Extracted records START

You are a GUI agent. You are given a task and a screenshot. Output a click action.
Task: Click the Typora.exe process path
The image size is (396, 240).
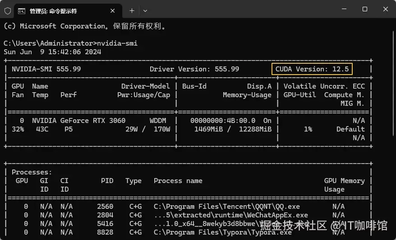pos(223,232)
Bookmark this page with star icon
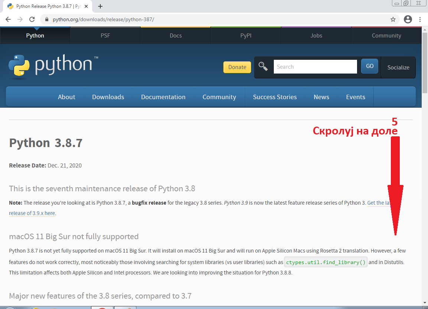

Extracted records END

--- Activity ---
What you return should match the entries word for word, pictures aside.

--- Response to the exercise ---
You are a GUI agent. You are given a task and a screenshot. Output a click action.
Task: Click the Typora.exe process path
The image size is (396, 240).
pos(223,232)
Bookmark this page with star icon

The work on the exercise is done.